Chunking Strategies
Graviton supports multiple chunking algorithms for content-defined deduplication. Choosing the right strategy impacts storage efficiency and retrieval performance.
Overview
Chunking divides byte streams into addressable blocks. Graviton supports:
- Fixed-size chunking — Simple, predictable boundaries (
Chunker.fixed) - FastCDC — Fast content-defined chunking (
Chunker.fastCdc) - Delimiter chunking — Split on a byte delimiter using a streaming KMP matcher (
Chunker.delimiter)
TIP
This page also mentions a few planned chunkers (Anchored CDC, BuzHash, Rabin). The runtime APIs you can use today are Chunker.fixed, Chunker.fastCdc, and Chunker.delimiter.
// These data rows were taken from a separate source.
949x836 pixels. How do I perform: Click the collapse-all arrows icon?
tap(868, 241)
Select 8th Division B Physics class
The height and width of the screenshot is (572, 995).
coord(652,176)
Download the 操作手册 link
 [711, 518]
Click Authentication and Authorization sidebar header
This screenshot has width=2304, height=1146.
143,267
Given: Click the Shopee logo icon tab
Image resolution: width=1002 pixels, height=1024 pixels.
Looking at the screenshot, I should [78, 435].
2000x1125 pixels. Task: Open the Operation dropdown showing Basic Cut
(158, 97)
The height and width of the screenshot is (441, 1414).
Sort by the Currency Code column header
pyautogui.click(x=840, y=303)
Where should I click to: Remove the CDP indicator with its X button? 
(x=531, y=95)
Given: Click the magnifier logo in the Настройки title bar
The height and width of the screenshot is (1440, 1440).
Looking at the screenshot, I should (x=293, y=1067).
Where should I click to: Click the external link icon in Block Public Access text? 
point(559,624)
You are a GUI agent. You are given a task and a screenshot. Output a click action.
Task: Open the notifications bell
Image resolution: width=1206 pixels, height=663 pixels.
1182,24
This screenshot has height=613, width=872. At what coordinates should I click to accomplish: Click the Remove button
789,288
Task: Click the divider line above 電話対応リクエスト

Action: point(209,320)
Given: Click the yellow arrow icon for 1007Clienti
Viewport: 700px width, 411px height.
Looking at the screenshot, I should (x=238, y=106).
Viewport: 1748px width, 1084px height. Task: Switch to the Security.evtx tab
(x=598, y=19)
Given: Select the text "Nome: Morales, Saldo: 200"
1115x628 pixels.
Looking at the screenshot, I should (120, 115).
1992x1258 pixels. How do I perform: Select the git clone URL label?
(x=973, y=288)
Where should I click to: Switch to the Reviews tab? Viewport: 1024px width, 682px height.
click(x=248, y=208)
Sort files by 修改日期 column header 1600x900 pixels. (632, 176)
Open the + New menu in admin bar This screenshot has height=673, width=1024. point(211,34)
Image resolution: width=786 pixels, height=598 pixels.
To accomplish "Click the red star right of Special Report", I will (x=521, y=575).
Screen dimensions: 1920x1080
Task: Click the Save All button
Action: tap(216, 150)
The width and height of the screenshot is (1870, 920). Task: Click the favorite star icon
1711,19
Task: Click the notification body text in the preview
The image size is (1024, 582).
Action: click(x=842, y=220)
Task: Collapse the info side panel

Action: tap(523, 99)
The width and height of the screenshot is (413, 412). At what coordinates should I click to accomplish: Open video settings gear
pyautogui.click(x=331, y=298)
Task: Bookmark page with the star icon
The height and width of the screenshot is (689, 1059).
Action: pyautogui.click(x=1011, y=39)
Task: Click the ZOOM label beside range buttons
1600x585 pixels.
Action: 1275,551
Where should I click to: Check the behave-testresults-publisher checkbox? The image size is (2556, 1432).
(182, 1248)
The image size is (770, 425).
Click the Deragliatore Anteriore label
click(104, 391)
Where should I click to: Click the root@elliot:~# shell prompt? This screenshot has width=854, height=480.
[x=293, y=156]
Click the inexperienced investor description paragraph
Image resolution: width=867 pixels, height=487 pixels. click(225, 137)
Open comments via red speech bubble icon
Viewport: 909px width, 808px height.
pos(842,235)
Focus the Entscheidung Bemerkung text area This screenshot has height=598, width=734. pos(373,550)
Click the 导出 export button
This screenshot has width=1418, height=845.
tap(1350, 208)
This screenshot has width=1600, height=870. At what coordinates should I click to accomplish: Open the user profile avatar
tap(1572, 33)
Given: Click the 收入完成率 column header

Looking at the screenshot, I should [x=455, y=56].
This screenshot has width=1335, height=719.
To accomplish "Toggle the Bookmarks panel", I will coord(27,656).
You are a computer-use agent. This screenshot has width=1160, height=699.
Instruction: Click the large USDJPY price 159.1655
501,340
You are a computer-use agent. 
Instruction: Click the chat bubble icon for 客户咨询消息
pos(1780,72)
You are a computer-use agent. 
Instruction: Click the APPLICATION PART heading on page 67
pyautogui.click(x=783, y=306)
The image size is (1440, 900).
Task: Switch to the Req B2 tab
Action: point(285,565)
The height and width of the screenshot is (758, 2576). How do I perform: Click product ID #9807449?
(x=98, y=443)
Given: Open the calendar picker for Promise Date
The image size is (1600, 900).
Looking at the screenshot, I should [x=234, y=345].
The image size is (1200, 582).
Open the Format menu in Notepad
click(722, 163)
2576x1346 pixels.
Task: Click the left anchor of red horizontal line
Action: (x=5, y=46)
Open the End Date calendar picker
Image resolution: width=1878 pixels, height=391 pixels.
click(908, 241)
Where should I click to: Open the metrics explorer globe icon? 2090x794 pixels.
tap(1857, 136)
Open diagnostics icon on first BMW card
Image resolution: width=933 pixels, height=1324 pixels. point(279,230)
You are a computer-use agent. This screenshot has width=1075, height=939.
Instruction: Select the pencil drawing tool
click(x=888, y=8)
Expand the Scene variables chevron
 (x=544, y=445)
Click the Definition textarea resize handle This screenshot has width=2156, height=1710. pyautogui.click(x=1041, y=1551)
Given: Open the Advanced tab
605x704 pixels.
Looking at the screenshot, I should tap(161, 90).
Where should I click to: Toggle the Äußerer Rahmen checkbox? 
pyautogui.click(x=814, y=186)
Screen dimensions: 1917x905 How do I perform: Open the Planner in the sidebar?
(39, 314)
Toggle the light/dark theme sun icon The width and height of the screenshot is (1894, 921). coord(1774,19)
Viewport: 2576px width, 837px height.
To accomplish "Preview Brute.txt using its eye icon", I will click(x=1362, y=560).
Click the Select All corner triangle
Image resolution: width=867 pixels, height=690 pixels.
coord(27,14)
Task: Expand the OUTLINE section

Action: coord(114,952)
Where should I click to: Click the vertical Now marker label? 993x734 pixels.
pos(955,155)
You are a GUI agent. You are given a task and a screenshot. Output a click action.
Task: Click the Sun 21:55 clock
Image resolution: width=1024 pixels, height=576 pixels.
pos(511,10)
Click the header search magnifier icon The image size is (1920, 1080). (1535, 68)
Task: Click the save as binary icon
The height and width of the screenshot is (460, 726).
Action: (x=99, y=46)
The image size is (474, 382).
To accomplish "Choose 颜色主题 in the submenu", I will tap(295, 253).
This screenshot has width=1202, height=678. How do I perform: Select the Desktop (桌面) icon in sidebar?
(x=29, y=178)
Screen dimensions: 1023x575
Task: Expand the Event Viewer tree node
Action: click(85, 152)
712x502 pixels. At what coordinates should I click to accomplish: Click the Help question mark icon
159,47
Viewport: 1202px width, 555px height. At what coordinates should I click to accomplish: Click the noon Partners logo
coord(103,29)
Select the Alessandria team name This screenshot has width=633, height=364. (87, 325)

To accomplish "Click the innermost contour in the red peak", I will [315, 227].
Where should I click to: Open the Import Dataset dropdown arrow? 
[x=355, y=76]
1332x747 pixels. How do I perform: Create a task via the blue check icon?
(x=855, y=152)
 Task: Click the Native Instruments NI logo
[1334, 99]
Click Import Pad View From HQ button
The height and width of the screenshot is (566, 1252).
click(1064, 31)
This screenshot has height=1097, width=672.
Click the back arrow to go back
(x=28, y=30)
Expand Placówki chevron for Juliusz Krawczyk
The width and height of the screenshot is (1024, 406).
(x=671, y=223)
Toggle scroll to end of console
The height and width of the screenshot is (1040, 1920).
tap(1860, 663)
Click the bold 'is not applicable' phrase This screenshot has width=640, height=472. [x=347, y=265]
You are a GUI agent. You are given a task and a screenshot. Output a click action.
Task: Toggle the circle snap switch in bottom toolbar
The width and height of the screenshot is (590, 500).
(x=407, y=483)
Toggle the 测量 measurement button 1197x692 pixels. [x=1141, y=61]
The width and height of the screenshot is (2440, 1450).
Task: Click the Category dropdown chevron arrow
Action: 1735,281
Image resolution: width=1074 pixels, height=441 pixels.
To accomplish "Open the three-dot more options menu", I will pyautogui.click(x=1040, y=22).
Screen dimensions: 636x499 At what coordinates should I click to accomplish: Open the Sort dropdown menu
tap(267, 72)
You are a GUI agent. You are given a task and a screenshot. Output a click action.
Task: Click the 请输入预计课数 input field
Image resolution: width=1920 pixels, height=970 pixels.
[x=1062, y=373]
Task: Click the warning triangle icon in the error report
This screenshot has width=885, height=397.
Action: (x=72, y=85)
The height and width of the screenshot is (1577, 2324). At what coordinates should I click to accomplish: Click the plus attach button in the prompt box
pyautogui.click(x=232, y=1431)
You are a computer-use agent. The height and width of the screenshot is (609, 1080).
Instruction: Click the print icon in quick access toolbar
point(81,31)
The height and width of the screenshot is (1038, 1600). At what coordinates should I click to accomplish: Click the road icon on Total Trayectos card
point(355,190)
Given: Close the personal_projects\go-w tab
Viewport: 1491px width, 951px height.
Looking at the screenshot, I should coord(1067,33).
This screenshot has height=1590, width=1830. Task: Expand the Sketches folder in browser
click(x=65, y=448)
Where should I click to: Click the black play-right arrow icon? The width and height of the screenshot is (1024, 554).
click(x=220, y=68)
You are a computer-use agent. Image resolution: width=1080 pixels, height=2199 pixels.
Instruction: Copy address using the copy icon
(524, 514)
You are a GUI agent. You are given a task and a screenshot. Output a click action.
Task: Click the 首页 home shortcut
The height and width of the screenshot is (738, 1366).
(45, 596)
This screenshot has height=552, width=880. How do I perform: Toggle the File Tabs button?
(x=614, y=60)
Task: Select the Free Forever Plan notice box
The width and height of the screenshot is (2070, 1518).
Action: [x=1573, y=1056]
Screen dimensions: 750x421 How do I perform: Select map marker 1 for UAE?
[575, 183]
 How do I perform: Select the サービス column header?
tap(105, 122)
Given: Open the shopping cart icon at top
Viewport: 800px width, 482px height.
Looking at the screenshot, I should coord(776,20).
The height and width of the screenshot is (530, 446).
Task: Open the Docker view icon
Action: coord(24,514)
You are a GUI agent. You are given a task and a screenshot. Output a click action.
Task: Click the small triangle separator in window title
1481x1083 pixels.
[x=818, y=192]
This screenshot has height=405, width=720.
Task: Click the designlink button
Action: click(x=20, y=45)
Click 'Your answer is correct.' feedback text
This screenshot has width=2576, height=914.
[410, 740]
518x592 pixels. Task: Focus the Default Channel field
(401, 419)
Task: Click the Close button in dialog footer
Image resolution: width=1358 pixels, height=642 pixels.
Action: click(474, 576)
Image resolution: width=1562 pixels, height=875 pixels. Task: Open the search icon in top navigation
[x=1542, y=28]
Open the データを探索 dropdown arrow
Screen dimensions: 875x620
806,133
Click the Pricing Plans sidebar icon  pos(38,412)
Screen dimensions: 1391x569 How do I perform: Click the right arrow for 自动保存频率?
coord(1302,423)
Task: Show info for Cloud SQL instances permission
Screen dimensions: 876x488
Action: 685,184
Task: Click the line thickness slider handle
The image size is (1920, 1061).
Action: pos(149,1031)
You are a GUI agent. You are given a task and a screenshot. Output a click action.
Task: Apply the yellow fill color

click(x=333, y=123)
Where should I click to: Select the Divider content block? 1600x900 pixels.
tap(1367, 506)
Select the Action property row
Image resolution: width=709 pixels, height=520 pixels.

Streaming API (what you actually use)
ZIO streams
graviton.streams.Chunker exposes chunkers as a typed ZPipeline[Any, Chunker.Err, Byte, Block]:
import graviton.core.types.UploadChunkSize
import graviton.streams.Chunker
import zio._
import zio.stream._
val chunkSize = UploadChunkSize(1024 * 1024) // compile-time refined
val blocks: ZStream[Any, Throwable | Chunker.Err, graviton.core.model.Block] =
ZStream.fromFileName("data.bin")
.via(Chunker.fixed(chunkSize).pipeline)“Pure” state machine (no ZIO)
If you want to run the chunker logic without streams (e.g. tests, benchmarks, non-ZIO integrations), use ChunkerCore:
import graviton.streams.ChunkerCore
import zio.Chunk
val st0 = ChunkerCore.init(ChunkerCore.Mode.FastCdc(minBytes = 256, avgBytes = 1024, maxBytes = 4096)).toOption.get
val (st1, blocks1) = st0.step(Chunk.fromArray(Array[Byte](1,2,3,4))).toOption.get
val (_, blocks2) = st1.finish.toOption.getstep returns an updated state and 0..N emitted Blocks, exactly like a “parse state machine” that you can lift into a stream.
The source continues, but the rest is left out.